How to Wipe a Hard Drive Clean

A hard drive is about the size of a paperback book. But this small piece of hardware stores the bulk of the information on your computer, such as the operating systems, software titles, and a majority of files. While your computer is your computer, it is important for your hard drive to keep this information securely over a long period of time.

Although, when you need to transfer the computer to someone else, you want to wipe the hard drive clean. For instance, businesses keep many computers within the company. When employees leave and computers are passed to someone new, hard drives usually need to be wiped. The computer needs to appear as though no one else has ever used it.

For personal computers, it is important to wipe the hard drive clean before selling it. Sensitive information, if not completely wiped from the hard drive, can easily be recovered by whoever buys your computer.

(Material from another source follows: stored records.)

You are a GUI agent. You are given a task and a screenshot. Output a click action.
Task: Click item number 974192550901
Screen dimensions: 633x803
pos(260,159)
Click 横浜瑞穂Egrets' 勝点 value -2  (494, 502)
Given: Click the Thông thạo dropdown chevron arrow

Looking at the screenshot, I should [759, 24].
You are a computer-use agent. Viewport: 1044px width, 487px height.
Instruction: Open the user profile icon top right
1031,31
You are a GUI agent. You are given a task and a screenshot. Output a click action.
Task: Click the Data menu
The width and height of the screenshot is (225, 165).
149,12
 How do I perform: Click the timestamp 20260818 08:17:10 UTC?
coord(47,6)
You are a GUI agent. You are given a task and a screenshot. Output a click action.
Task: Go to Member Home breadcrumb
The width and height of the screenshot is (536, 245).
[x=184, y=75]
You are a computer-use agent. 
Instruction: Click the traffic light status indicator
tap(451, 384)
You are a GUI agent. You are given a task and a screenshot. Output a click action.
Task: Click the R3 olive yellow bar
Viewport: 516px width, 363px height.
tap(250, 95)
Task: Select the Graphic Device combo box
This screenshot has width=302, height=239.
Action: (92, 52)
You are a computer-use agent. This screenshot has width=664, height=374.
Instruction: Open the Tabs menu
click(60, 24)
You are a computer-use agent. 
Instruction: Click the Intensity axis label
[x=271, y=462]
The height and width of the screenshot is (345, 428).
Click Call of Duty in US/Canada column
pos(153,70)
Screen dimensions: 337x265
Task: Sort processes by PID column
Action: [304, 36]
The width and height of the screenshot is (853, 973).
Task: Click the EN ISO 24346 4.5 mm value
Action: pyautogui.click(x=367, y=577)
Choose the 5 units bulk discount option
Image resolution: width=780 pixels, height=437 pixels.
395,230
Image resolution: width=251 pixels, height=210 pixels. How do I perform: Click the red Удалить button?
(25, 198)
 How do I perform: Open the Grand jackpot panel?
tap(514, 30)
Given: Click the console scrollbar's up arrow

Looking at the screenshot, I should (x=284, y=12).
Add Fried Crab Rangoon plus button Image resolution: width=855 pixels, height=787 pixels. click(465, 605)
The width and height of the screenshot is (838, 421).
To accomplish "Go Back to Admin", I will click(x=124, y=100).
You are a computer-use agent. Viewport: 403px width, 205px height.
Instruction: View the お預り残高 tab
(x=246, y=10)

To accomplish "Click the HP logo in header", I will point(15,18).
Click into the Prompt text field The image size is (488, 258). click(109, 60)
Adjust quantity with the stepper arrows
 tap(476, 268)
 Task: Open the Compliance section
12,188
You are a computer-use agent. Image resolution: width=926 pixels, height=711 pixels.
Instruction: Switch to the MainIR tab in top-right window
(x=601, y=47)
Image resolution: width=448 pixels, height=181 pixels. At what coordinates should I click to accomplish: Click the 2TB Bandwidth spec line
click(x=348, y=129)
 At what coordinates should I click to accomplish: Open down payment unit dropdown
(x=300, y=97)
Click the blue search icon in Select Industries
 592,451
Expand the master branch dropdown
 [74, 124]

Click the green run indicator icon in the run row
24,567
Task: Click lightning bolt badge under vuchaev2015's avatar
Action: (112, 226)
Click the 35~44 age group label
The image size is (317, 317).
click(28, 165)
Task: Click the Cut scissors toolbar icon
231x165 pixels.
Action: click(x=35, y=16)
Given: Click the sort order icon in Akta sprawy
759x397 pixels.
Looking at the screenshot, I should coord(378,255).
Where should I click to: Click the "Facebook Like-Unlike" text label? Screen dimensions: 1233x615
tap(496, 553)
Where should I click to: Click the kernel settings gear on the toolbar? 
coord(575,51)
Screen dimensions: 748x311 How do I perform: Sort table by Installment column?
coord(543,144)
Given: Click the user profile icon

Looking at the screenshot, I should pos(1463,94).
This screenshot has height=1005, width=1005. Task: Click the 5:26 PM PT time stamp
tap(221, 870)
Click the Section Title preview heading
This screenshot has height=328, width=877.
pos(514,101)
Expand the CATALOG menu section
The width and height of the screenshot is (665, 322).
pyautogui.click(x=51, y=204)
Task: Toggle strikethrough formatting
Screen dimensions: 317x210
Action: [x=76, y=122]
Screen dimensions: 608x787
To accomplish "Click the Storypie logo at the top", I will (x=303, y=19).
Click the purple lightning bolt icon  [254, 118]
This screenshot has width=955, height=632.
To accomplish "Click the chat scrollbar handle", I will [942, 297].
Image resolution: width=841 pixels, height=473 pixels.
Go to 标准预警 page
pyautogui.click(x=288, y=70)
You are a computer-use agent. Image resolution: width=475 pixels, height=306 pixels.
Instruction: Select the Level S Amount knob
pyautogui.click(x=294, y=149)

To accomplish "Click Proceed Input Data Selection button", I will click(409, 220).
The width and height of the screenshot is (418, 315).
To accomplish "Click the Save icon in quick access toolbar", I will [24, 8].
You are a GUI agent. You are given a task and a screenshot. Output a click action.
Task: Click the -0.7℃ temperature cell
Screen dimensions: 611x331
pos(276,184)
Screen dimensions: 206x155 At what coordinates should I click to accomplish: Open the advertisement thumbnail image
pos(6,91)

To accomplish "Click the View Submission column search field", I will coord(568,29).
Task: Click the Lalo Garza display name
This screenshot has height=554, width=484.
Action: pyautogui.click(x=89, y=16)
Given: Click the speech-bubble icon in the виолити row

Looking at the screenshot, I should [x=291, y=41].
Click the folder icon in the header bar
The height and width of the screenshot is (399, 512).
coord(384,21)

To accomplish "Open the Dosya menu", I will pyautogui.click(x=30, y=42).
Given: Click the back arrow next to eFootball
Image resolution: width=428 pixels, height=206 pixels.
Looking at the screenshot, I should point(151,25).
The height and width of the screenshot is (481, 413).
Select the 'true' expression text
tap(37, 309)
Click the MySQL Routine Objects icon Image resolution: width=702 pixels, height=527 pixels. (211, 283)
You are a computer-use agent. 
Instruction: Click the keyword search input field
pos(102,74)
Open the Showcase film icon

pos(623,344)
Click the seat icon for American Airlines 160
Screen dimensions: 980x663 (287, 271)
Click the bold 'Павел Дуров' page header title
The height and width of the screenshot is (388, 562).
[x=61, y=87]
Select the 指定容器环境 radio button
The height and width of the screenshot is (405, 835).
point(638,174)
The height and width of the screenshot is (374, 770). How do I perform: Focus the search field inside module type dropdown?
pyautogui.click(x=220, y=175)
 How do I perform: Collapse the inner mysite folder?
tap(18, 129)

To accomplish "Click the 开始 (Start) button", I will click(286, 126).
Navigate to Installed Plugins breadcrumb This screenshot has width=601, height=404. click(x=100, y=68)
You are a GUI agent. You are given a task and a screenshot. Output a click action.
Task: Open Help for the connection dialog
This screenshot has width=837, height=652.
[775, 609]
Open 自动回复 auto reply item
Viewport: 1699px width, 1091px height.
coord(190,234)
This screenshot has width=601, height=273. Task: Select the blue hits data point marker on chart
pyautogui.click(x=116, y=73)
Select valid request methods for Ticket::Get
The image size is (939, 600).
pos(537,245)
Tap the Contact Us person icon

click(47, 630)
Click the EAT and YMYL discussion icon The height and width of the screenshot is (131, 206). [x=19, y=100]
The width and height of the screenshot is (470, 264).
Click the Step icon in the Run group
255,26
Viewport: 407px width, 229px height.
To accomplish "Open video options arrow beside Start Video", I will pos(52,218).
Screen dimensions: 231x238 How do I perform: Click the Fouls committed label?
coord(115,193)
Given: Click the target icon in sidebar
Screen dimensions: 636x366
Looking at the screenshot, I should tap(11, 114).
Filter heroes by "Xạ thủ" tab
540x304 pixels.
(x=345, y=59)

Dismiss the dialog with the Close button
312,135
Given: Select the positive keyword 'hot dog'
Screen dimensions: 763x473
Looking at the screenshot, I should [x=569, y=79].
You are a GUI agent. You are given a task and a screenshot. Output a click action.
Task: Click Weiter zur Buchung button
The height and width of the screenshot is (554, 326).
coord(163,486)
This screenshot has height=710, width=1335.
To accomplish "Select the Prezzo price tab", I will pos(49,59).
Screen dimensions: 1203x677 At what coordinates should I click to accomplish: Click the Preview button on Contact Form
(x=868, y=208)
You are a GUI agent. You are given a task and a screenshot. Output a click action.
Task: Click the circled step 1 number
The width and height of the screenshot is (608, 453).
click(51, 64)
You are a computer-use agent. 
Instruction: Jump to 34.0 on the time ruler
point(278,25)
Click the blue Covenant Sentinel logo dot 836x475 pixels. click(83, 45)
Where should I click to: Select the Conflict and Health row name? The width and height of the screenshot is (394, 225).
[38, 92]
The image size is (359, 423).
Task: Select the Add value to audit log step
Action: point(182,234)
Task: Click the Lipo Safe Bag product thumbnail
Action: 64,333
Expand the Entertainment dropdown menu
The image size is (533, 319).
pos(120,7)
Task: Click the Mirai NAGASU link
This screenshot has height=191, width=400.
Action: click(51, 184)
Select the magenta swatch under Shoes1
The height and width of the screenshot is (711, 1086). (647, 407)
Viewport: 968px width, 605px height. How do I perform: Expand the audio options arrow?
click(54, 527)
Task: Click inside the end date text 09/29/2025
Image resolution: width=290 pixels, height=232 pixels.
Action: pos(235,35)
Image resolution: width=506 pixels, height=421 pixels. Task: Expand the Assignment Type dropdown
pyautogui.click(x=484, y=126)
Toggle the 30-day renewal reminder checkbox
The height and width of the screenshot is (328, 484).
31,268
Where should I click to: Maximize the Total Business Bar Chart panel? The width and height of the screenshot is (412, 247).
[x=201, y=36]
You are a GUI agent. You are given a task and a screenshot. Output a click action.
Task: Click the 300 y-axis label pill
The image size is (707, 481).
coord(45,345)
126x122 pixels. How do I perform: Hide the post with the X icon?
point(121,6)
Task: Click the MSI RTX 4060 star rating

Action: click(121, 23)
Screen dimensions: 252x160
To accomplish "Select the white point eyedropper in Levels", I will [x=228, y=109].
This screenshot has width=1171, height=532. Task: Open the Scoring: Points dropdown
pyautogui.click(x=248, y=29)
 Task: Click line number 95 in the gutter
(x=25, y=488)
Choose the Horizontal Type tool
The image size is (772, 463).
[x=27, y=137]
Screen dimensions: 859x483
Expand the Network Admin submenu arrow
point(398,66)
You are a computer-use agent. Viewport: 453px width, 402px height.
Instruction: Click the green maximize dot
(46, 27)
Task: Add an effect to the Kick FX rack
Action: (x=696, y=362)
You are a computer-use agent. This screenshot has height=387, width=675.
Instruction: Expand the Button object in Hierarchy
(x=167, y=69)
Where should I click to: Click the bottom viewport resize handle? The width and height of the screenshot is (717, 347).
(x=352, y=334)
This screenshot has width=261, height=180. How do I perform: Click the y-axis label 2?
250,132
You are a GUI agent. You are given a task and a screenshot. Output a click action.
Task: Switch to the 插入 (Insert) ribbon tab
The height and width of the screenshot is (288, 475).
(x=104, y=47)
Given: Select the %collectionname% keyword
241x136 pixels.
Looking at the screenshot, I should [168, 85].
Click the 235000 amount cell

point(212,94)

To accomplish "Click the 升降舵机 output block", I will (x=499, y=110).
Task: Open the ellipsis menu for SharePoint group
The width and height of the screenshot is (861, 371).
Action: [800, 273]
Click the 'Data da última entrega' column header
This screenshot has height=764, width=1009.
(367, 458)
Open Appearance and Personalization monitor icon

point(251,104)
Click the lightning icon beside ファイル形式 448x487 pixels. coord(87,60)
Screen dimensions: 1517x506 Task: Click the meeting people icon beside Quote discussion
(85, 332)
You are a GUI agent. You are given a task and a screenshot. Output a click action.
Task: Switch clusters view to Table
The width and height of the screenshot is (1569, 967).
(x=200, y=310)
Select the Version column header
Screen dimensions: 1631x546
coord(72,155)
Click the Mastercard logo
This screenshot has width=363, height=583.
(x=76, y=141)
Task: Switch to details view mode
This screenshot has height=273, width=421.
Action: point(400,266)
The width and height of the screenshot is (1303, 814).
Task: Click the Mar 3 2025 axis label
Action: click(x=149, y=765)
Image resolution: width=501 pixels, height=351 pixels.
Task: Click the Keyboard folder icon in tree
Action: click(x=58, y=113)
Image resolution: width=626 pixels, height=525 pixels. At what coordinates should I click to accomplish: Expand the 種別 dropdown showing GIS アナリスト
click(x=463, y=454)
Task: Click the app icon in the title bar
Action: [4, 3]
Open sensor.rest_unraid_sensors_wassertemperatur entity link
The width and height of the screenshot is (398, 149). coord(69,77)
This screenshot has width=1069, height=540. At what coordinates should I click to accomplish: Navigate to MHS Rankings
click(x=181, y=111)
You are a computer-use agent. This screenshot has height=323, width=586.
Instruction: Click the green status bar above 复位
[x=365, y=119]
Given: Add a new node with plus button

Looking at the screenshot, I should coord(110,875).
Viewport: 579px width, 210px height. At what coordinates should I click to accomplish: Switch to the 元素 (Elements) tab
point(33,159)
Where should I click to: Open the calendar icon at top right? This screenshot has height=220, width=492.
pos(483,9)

3 Surefire Ways to Completely Erase a Hard Drive

1. Data Destruction Software

This is the easiest way to wipe your hard drive clean. The internet is full of inexpensive (or even free) software you can download on your computer. You’ll be able to follow simple prompts and feel confident the information is truly gone. Use this method if you want to keep the hard drive for the next user.

2. Magnets

You can also erase a hard drive with a degausser. A degausser disrupts the magnetic domains on the drive, essentially reversing the process by which drives store information. Degaussing wands cost about $500. They are extremely effective but can introduce a higher possibility for human error than data destruction software.

3. Physical Destruction

If you want the information on a hard drive gone and are not concerned about the next user, you can simply destroy the drive itself. You cannot recover data from a hard drive that is no longer a hard drive. Nail or drill through the hard drive several times to make the drive unreadable and the information unrecoverable.

A Few Words of Warning

Once it is gone, it is gone for good. You want to wipe your hard drive clean because you want the information on it to be gone forever. If done correctly, the information on your hard drive will not be recoverable by anyone. This includes you.

Back it up! Look through your hard drive thoroughly. The hard drive holds a bulk of your computer’s information and it is likely you want to keep some of the information stored on another drive. Move personal files (including photos, music, and projects), software, and anything else you want to keep to a secure drive.

Again, once the information is wiped from your hard drive is gone forever and will no longer be able to be recovered.